▶ **AIM OF THE EXERCISE**
From the listing below, copy only the lines from the line that contains "[Linkedin] (273, 74)" to the line that contains "The Month of Azamat (Grandeur) (83, 2337)", counting those two lines as part of the copy.

▶ **RECORDS PROVIDED**
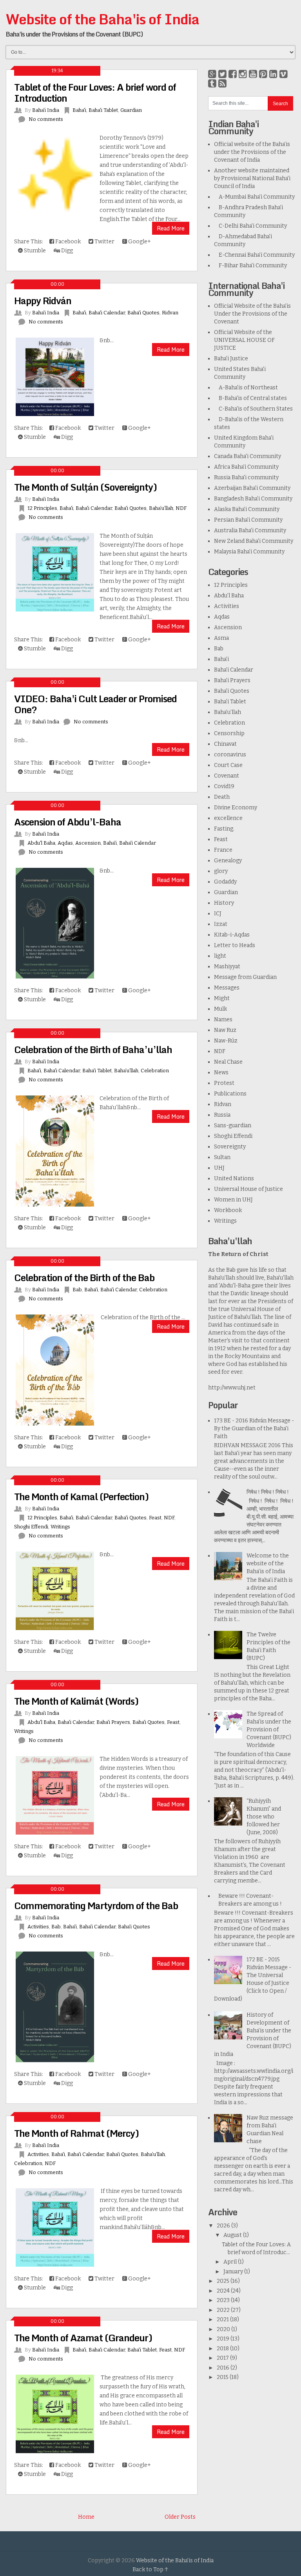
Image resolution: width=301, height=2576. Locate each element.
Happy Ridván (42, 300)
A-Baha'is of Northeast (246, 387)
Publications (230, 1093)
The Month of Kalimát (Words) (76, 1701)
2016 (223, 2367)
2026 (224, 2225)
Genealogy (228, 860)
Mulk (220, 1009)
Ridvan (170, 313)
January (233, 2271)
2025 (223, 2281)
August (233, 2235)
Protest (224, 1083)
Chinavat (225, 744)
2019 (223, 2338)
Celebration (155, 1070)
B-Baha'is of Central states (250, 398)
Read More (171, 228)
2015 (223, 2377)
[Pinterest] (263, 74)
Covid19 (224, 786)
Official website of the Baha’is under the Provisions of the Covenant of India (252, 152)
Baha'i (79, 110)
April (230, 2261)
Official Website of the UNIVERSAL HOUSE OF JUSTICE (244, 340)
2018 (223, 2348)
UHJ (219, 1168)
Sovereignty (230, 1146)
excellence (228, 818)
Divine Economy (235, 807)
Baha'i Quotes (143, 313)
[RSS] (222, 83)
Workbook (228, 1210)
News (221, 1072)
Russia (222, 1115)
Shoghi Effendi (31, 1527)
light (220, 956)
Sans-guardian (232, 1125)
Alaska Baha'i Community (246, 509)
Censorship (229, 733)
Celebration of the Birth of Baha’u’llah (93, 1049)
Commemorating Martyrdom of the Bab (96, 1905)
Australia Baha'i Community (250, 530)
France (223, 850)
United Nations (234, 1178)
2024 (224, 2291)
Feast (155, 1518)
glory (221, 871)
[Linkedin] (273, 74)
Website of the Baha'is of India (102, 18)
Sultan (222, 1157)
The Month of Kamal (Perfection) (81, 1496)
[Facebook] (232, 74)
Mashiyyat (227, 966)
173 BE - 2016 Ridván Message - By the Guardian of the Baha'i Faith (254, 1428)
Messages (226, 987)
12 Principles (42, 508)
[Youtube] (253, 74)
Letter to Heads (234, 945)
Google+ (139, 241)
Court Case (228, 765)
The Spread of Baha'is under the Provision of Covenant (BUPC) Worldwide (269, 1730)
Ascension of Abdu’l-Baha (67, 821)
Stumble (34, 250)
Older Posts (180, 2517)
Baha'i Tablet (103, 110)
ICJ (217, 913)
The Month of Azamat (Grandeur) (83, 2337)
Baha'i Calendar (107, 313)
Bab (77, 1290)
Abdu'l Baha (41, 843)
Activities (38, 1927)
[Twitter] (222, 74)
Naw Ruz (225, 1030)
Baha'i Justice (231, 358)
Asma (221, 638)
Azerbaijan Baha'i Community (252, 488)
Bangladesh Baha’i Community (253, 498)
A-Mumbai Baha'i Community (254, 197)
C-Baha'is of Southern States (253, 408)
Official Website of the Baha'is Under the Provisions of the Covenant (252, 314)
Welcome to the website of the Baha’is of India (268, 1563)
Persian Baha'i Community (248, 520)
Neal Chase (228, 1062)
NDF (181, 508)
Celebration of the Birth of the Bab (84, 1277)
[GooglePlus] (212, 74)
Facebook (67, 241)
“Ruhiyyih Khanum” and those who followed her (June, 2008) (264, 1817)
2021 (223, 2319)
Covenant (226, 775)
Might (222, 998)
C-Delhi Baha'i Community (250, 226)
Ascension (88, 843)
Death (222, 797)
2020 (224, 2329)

▶ **EXPECTED ANSWER**
[Linkedin] (273, 74)
Website of the Baha'is of India (102, 18)
Sultan (222, 1157)
The Month of Kamal (Perfection) (81, 1496)
[Facebook] (232, 74)
Mashiyyat (227, 966)
173 BE - 2016 Ridván Message - By the Guardian of the Baha'i Faith (254, 1428)
Messages (226, 987)
12 Principles (42, 508)
[Youtube] (253, 74)
Letter to Heads (234, 945)
Google+ (139, 241)
Court Case (228, 765)
The Spread of Baha'is under the Provision of Covenant (BUPC) Worldwide (269, 1730)
Ascension of Abdu’l-Baha (67, 821)
Stumble (34, 250)
Older Posts (180, 2517)
Baha'i Tablet (103, 110)
ICJ (217, 913)
The Month of Azamat (Grandeur) (83, 2337)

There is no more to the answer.